What is required:
Write out the rows below word for word, starting at the first line and ending at the line that contains "Image resolution: width=640", with both of those lines included.
:::
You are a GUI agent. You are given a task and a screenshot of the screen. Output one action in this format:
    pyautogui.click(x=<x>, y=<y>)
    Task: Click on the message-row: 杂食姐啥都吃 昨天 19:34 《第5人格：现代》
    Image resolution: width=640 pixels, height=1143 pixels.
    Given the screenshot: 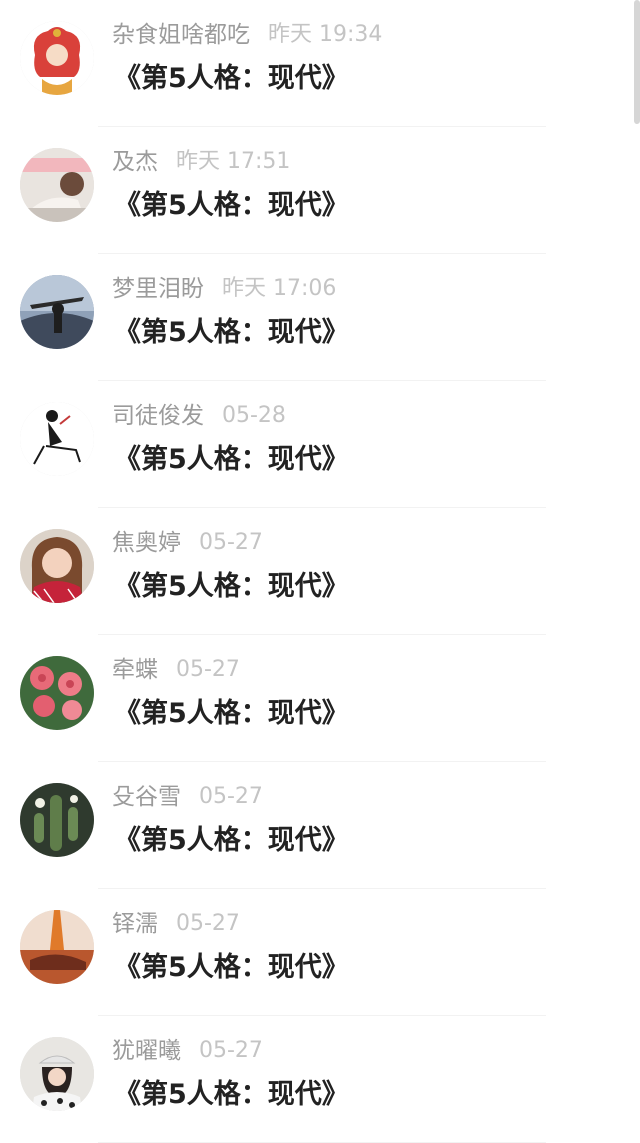 What is the action you would take?
    pyautogui.click(x=320, y=64)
:::
Exercise result:
You are a GUI agent. You are given a task and a screenshot of the screen. Output one action in this format:
    pyautogui.click(x=<x>, y=<y>)
    Task: Click on the message-row: 杂食姐啥都吃 昨天 19:34 《第5人格：现代》
    Image resolution: width=640 pixels, height=1143 pixels.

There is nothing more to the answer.